No programa Última Análise realizado na quinta-feira (16), especialistas discutiram as consequências das tarifas de 25% impostas pelo presidente americano Donald Trump sobre mais de 70% das exportações do Brasil para os Estados Unidos. O Secretário de Estado dos EUA, Marco Rubio, destacou que a decisão foi motivada pela falta de boa-fé nas negociações e pelo que chamou de "ego pessoal" do presidente Lula.
O escritor Francisco Escorsim comentou que a postura do presidente brasileiro, ao se opor abertamente aos Estados Unidos, consolidou a rejeição ao seu governo. Ele lamentou o fato de que o Brasil esteja envolvido em uma "briga inútil" com os EUA, sugerindo que o país precisa de estabilidade econômica.
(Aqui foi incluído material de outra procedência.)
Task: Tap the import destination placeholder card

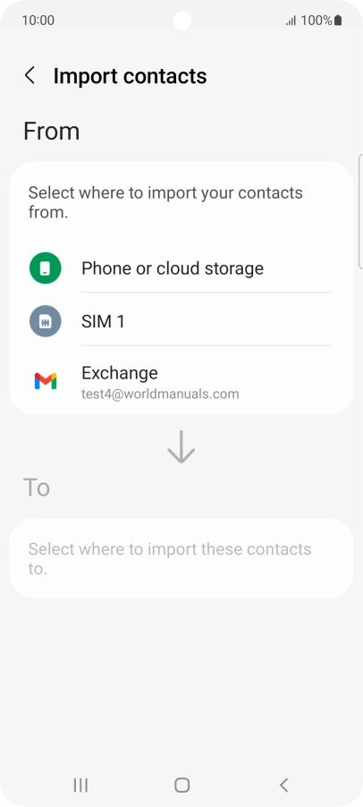Action: coord(181,558)
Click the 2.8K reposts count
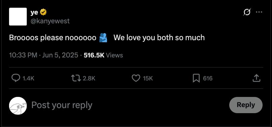The image size is (272, 127). (x=89, y=78)
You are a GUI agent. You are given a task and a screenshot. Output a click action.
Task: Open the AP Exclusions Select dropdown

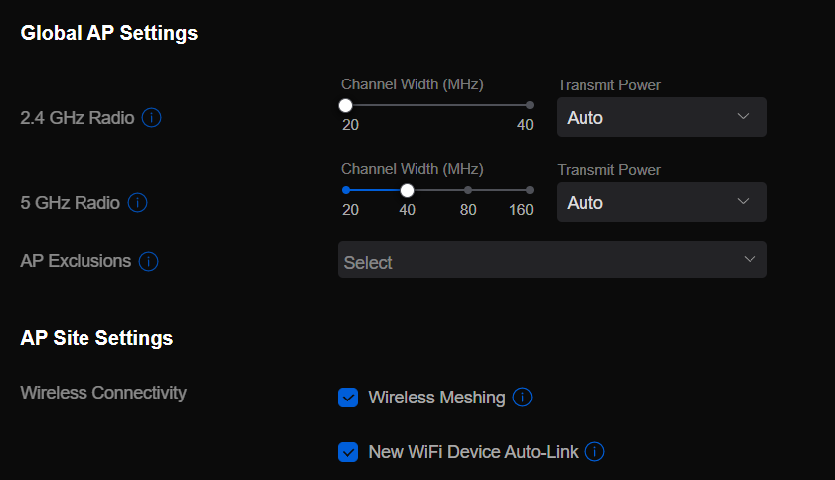(552, 261)
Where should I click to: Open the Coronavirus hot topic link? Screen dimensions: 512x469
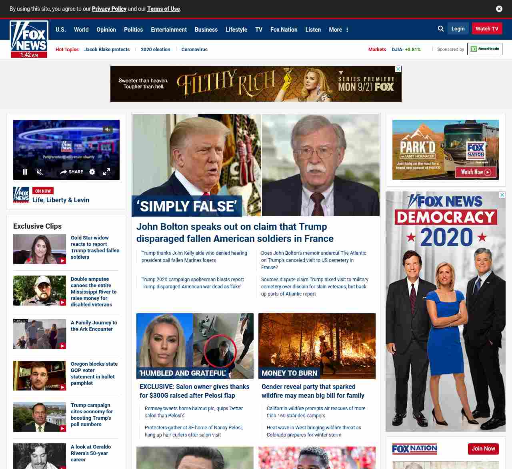coord(194,50)
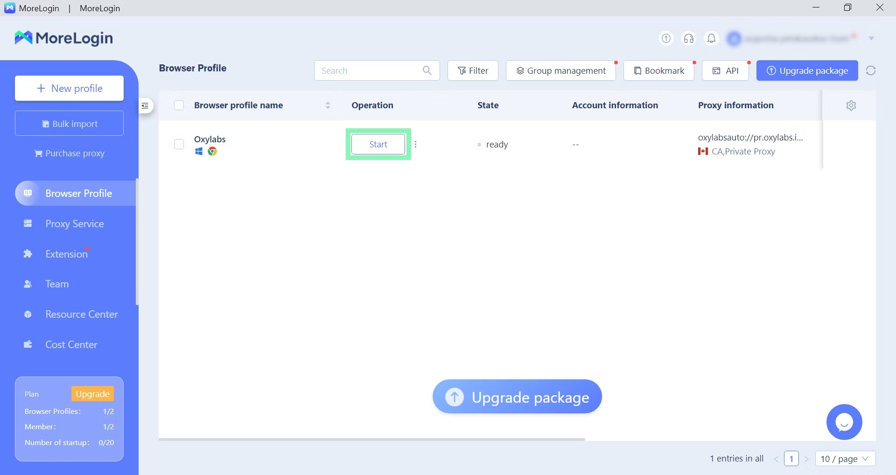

A Federação das Indústrias do Estado de São Paulo (FIESP) também se manifestou, expressando preocupação com a perda dos vínculos construídos ao longo de 200 anos de cooperação entre Brasil e Estados Unidos. A FIESP atribuiu a situação a "ruídos diplomáticos desnecessários" e a críticas direcionadas ao governo que geraram um desalinhamento político com Washington.
Escorsim ressaltou que o governo transformou a questão tarifária em uma disputa eleitoral, colocando a família Bolsonaro no centro do debate. Ele citou a viagem do senador Flávio Bolsonaro aos EUA, que buscou evitar as tarifas, evidenciando a falta de ação do governo nesse sentido.
As justificativas apresentadas pelos americanos incluem as decisões do Supremo Tribunal Federal (STF), com ênfase nas ordens do ministro Alexandre de Moraes. O Departamento de Comércio dos EUA mencionou ordens judiciais que impuseram censura a empresas de tecnologia americanas, como X, Meta e Google, como um dos fatores que levaram à implementação do tarifaço.
A advogada Fabiana Barroso criticou as decisões de Moraes, afirmando que são indefensáveis e que suas ações se afastaram do poder que lhe era atribuído. Ela citou especificamente a suspensão de perfis na plataforma X como um exemplo das violações cometidas.